Cof L49; woven into everything? TAKE TWO
kelber at mindspring.com
kelber at mindspring.com
Mon Jun 1 13:33:41 CDT 2009
Paranoia's a major theme in all TRP's books, but the THEY varies. Need to reread before I blurt too much, but it seems as if the THEY in V related more to an amorphous terror of the inanimate -- "what's the difference between us and them?" sort of thing. The THEY in GR was much more sharply defined as the military-industrial complex. In COL49, we're sort of midway between the two terrors. Not sure that the THEY that holds Oedipa in her tower is organized or human, even. And she's guided through the Tristero system by pretty weak outside causes - stray comments, etc. Whatever's driving Oedipa's journey is internal to her, or at least internal to her tower. Maxwell's Demon seems like a central metaphor here. Oedipa in her tower is like a molecule in a box. AN equivalent to Maxwell's Demon is shunting her in the right direction, energizing her, causing her to do do not real work, but mental work. Anything she uncovers will stay strictly in her mind.
Laura
-----Original Message-----
>From: Mark Kohut <markekohut at yahoo.com>
>
>
>Paranoia:
>The lunatic, the lover, and the poet Are of imagination all compact: One sees more devils than vast hell can hold,...
>
>Devils real or just imagined? Yes, the Q: but either way---both ways---The Tristero is some dark shadowy force
>1) in History
>2) in America now/ In America as good as always
>3) in any projection of a world?
>
>----- Original Message ----
>From: Mark Kohut <markekohut at yahoo.com>
>
>Chap 4, p. 81hc "as if the more she collected the more would come to her, until everything she saw, smelled, dreamed, remembered, would, somehow, come to be woven into The Tristero.".....
>cf. 'woven' as in the Varos tapestry.
>
>If extensive enough, is the new weave to become the new 'tower' for Oedipa?
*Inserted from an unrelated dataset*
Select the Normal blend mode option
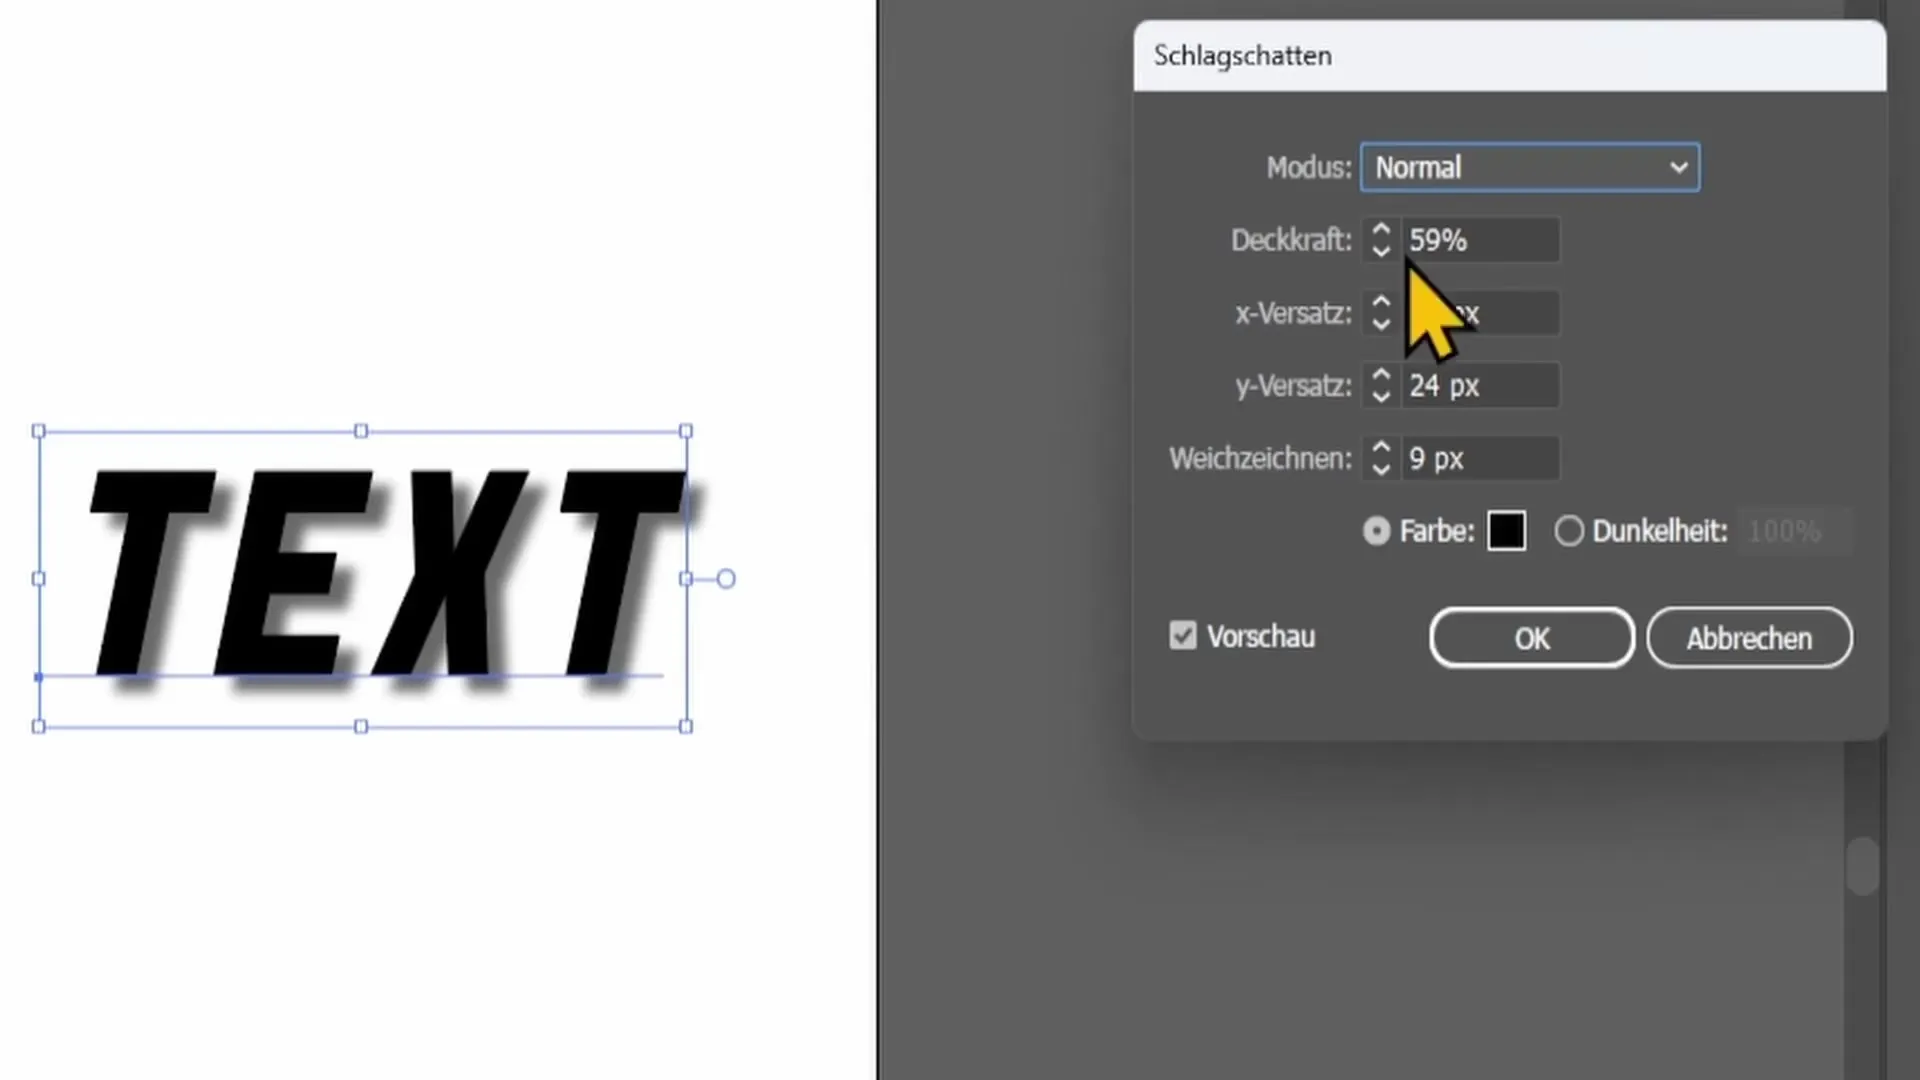1920x1080 pixels. (1530, 167)
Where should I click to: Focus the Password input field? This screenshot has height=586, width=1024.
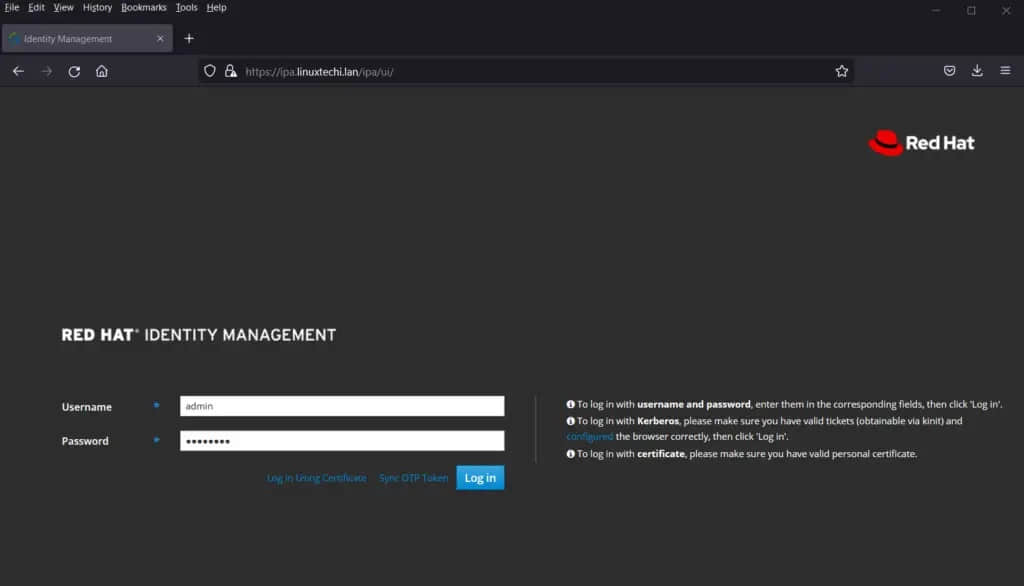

Which is still everywhere, so, maybe the newly created tapestry just exists within the tower? (I vote Yes to that)
>
>I am reminded of the "imagination all compact" from "Mid-Summer Night's Dream":
>" The lunatic, the lover, and the poet
>Are of imagination all compact.
>. . .
>And as imagination bodies forth
>The forms of things unknown, the poet's pen
>Turns them to shapes, and gives to aery nothing
>A local habitation and a name.
>(V.i.7-17).
>
>As in the Varos tapestry, The Tristero is woven imaginatively into everything---as poets do?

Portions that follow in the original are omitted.